Both the line with "The height and" and the line with "Collapse the Additional Columns section" in the records below must appear in the output, along with every line between them, exactly and with nothing added.
DATA RECORDS Block Start
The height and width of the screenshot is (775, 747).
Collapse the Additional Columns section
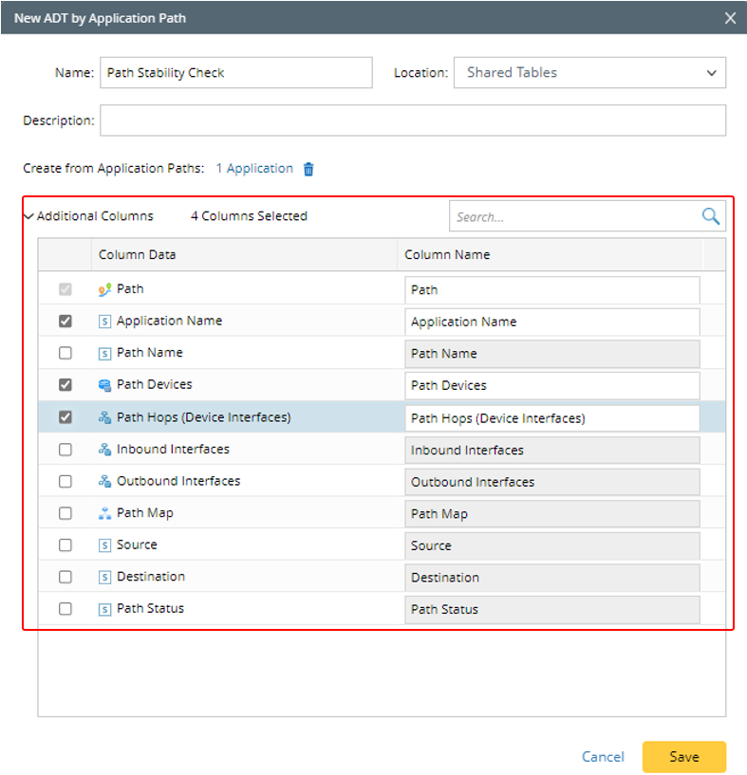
DATA RECORDS Block End
DATA RECORDS Block Start
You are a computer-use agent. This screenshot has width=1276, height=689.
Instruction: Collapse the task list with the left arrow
DATA RECORDS Block End
DATA RECORDS Block Start
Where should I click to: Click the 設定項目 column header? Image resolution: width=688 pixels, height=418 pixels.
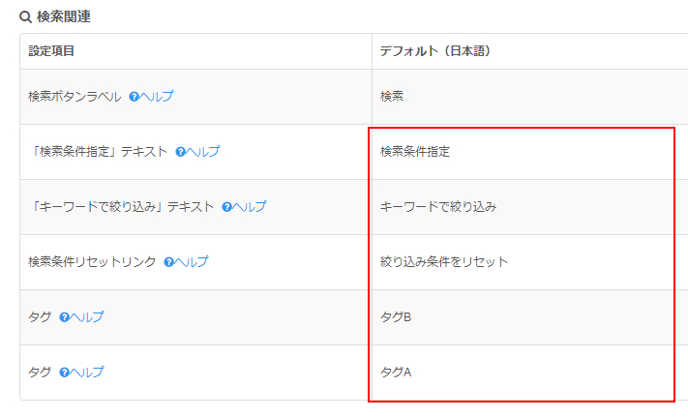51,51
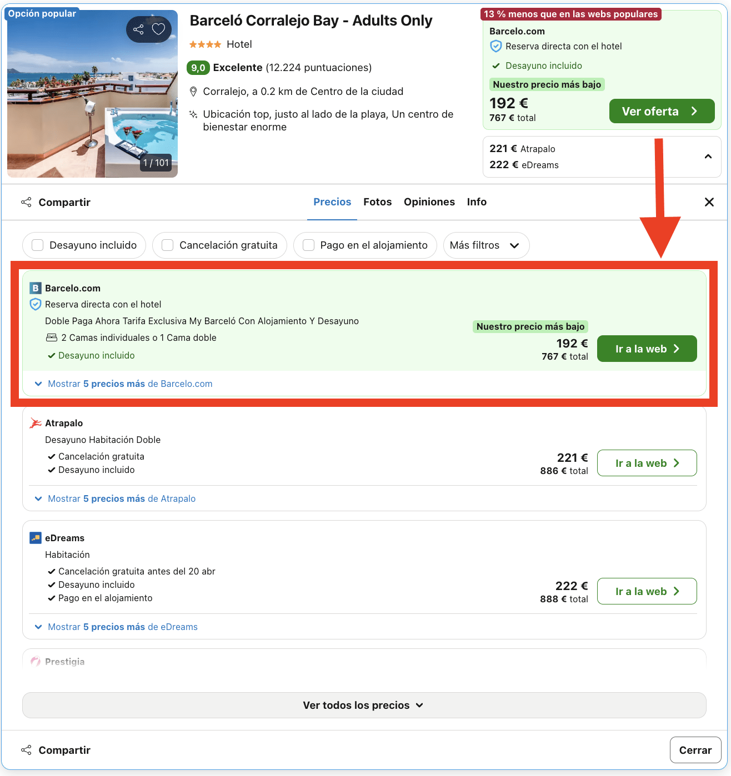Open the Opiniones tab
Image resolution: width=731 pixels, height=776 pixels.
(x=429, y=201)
DATA RECORDS Block End
• _SOLUTION FOR THIS PROBLEM_:
The height and width of the screenshot is (775, 747).
Collapse the Additional Columns section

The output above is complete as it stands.